___ DOCUMENT SECTION

New Braunfels High School (commonly referred to as NBHS) is a public high school in New Braunfels, Texas, United States, that was established in 1845. Up until 2008, New Braunfels was one of the largest 4A high schools in Texas and is classified as a 6A school by the University Interscholastic League (UIL) as of 2016. In 2015, the school was rated "Met Standard" by the Texas Education Agency.

Academics
In 2014-2015, New Braunfels High School students scored an average of 1023 (on the critical reading and math sections) on the SAT college admissions test. This is above the state and national averages, which are 956 and 1006 respectively.

Demographics
The demographic breakdown in 2020-21 was:
Male - 50%
Female - 50%
Native American/Alaskan - 0.5%
Asian - 1%
Black - 2.5%
Hispanic - 43%
White - 51%
Multiracial - 2%

29.9% of the students were eligible for free or reduced lunch.

Athletics
The New Braunfels Unicorns compete in the following sports:

 Baseball
 Basketball
 Cross Country
 Football
 Golf
Marching Band
 Powerlifting
 Soccer
 Softball
 Swimming and Diving
 Tennis
 Track & Field
 Volleyball
 Wrestling

State titles
Baseball 
2006 (4A)
Girls Bowling
2003 & 2007
Girls Cross County 
1993 (4A), 1994 (4A), 1995 (4A)

______

_EXERCISE 1:_
Rename "Multiracial" as "Two or more races" in the stretch of the article on New Braunfels High School from "Demographics" through "or reduced lunch.", and write that stretch out again with the change applied.

___ RECORDS SHOWN

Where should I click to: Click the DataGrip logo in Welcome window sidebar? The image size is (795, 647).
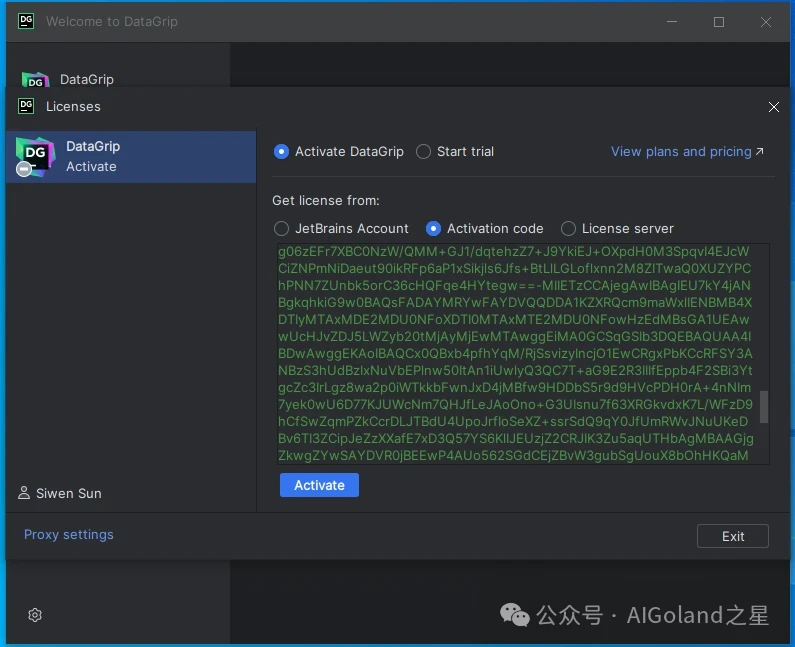[x=36, y=81]
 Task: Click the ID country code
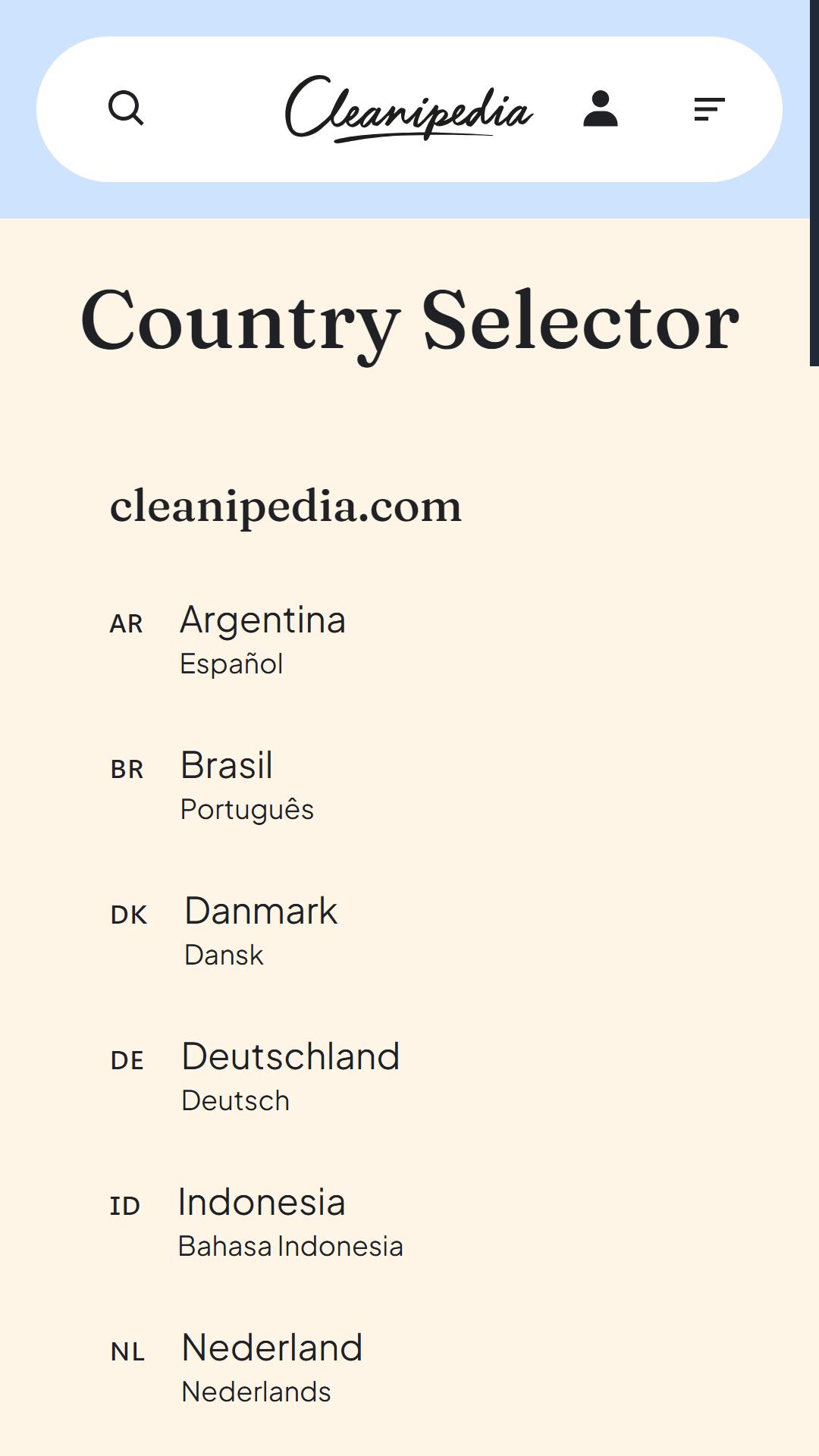point(125,1207)
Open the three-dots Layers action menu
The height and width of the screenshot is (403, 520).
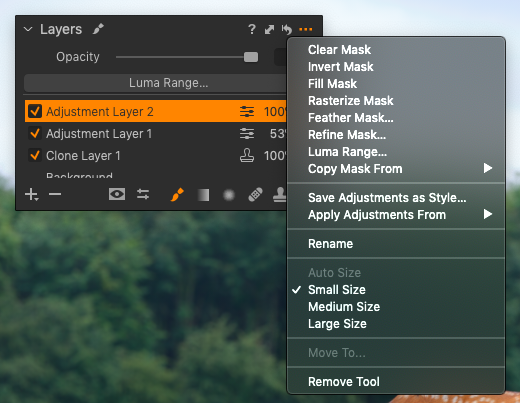306,29
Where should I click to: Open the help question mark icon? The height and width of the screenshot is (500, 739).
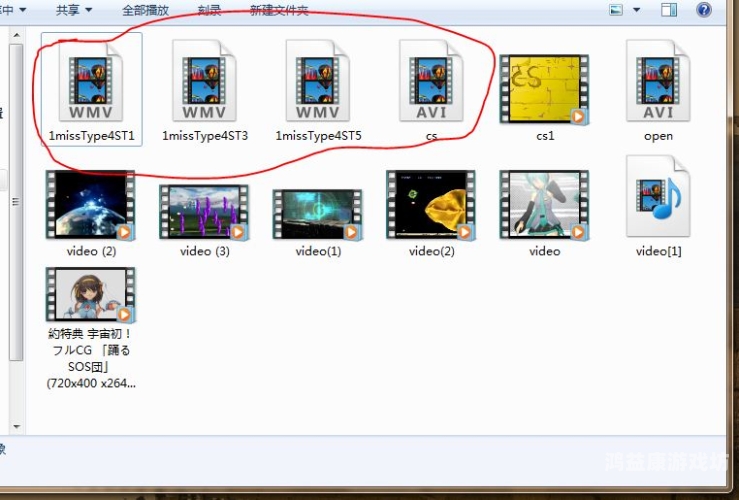click(704, 9)
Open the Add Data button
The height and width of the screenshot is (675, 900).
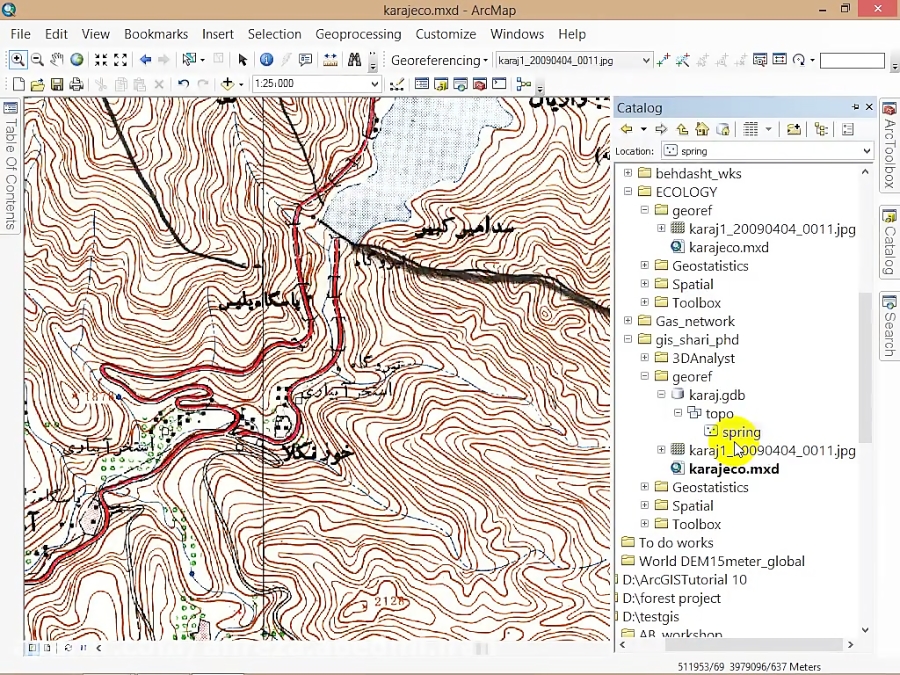tap(228, 85)
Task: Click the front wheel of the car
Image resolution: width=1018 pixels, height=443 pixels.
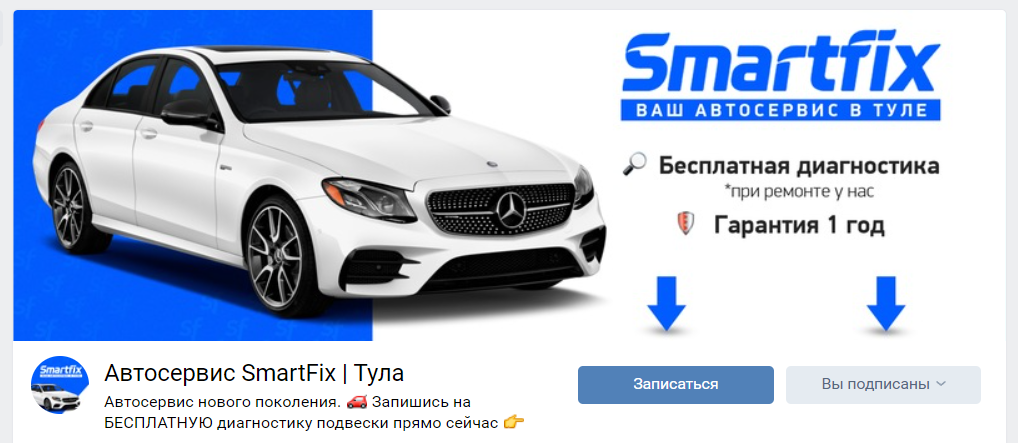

______

_EXERCISE 2:_
Pick out and copy every line of the records that contains the string "screenshot", treating case as significant.

_CORRECT RESPONSE 1:_
Demographics
The demographic breakdown in 2020-21 was:
Male - 50%
Female - 50%
Native American/Alaskan - 0.5%
Asian - 1%
Black - 2.5%
Hispanic - 43%
White - 51%
Two or more races - 2%

29.9% of the students were eligible for free or reduced lunch.

_CORRECT RESPONSE 2:_
The height and width of the screenshot is (403, 520).
Where should I click to: Open the help question mark icon? The height and width of the screenshot is (500, 739).
The height and width of the screenshot is (675, 900).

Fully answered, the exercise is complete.